Conforme o mesmo estudo, quase 90% do funcionalismo do país recebia valor igual ou menor do que 80% dos servidores do Judiciário federal.
“O setor público tem uma heterogeneidade grande. Vai desde as vagas com supersalários do Judiciário até trabalhadores como o recepcionista de um hospital”, analisa o economista Rodolpho Tobler, do FGV Ibre (Instituto Brasileiro de Economia da Fundação Getulio Vargas).
Segundo os dados da Pnad Contínua, a renda dos empregados no setor público também caiu mais do que a dos empregadores no setor privado na pandemia.
Os donos de negócios viram o rendimento médio recuar de R$ 6.932 no trimestre até julho de 2019 para R$ 6.459 em igual intervalo de 2022 (-6,8%).
Na Pnad, somente a categoria dos trabalhadores por conta própria teve variação positiva no mesmo período, de 3,5%. A renda média desse grupo, cuja população ocupada bateu recorde durante a pandemia, passou de R$ 2.051 para R$ 2.122.
A pesquisa do IBGE divide o setor público em três fatias: militares e estatutários, empregados com carteira assinada e empregados sem carteira.
O maior grupo é o dos militares e estatutários. O número de ocupados subiu 2,6% entre o trimestre até julho de 2019 e igual intervalo de 2021, para 7,9 milhões.
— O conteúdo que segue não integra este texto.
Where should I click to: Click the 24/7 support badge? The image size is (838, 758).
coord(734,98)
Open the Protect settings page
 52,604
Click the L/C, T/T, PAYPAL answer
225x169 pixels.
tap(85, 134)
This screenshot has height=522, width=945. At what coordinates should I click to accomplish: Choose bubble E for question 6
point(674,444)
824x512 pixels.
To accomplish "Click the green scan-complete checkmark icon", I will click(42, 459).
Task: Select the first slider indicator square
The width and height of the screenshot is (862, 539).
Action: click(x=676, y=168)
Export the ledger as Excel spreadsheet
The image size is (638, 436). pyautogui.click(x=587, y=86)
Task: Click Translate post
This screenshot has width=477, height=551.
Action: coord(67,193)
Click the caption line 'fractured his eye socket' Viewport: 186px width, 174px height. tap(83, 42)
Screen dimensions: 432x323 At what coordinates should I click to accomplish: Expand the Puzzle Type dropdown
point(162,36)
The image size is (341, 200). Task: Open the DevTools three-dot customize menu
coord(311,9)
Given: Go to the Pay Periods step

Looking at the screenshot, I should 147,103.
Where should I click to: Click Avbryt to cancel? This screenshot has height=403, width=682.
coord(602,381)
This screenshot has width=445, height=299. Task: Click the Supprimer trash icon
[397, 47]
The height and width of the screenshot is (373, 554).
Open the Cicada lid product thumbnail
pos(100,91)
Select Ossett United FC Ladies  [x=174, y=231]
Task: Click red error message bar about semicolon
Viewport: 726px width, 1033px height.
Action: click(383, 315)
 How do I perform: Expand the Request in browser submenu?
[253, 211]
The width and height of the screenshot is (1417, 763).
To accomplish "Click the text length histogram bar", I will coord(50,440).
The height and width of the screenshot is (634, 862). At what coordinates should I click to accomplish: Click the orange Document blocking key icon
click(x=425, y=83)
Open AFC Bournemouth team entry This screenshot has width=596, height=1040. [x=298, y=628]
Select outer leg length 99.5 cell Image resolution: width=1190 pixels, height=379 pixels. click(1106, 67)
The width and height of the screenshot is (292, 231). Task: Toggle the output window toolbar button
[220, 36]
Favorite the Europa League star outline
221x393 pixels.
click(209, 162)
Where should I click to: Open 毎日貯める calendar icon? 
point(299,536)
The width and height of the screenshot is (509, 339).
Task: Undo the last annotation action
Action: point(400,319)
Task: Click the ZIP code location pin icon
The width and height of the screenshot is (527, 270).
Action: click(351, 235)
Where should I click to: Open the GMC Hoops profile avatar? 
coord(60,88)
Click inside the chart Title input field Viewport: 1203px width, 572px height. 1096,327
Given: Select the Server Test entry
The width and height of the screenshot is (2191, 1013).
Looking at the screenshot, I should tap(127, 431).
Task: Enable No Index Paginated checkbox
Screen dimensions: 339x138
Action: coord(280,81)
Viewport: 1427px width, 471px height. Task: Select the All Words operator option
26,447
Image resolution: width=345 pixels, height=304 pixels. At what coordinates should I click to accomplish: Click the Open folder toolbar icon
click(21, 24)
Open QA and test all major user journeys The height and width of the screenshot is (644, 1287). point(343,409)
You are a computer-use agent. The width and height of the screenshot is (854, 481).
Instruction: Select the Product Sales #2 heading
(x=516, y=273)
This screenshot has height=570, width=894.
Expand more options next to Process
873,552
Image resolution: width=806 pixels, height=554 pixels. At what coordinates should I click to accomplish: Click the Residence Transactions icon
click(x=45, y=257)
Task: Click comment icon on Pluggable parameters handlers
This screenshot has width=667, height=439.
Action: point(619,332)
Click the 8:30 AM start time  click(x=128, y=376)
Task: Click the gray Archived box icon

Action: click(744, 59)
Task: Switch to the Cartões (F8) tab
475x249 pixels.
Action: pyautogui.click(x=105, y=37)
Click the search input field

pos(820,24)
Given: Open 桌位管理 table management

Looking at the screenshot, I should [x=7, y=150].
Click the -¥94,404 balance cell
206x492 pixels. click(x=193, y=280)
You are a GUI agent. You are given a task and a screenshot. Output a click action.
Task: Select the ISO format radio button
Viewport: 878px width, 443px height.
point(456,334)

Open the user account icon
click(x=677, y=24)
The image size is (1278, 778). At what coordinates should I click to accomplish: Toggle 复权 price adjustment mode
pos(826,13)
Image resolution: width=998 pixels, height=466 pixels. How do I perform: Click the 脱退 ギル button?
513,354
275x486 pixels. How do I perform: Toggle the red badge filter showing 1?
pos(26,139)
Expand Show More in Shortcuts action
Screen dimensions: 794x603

Representa 65,3% do total de empregados no setor público (12 milhões).
Os militares e estatutários têm a maior renda média do funcionalismo, segundo o IBGE. O rendimento, porém, não ficou imune às perdas. Caiu 6,6% ao longo da pandemia, de R$ 5.128 para R$ 4.792. “Há o efeito da inflação e da não recomposição salarial”, diz Tobler.
Em valores relativos, a maior baixa na renda dentro do funcionalismo foi registrada pelos empregados com carteira, que somam 1,3 milhão de pessoas (11% do total).
O rendimento desse grupo caiu 18,2%, de R$ 4.651 no trimestre até julho de 2019 para R$ 3.803 em igual intervalo de 2022. Para economistas, a redução pode estar associada à abertura de vagas com salários mais baixos durante a pandemia, além dos efeitos da inflação. De acordo com o IBGE, os empregados com carteira no setor público normalmente ocupam cargos em comissão. Ou seja, reúnem pessoas nomeadas que, por não serem concursadas, seguem o regime da CLT.